§ WHAT THE TASK REQUIRES
Without the pictures, set down the records below word for word.

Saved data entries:
+ + +

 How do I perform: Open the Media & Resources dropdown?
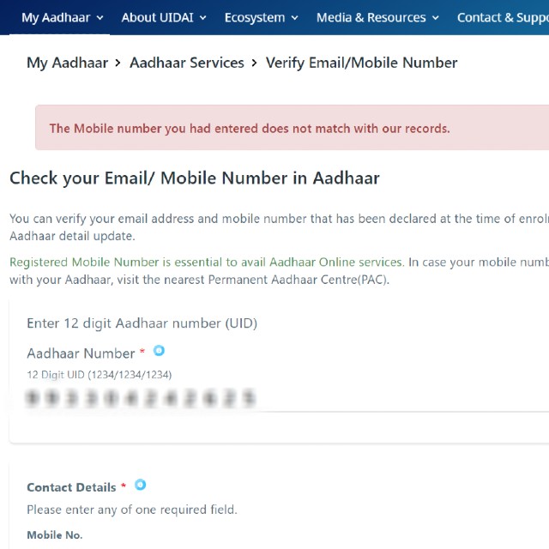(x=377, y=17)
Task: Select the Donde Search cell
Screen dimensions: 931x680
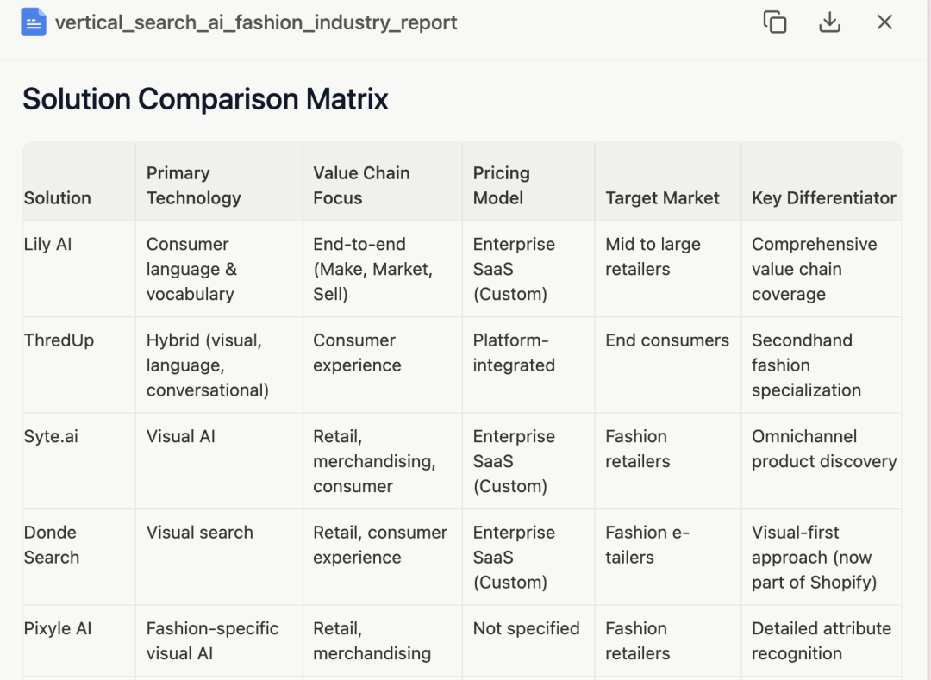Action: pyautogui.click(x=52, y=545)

+ + +

§ TASK SOLUTION
 How do I perform: Open the Media & Resources dropdown?
(x=377, y=17)
Task: Select the Donde Search cell
Screen dimensions: 931x680
Action: pyautogui.click(x=52, y=545)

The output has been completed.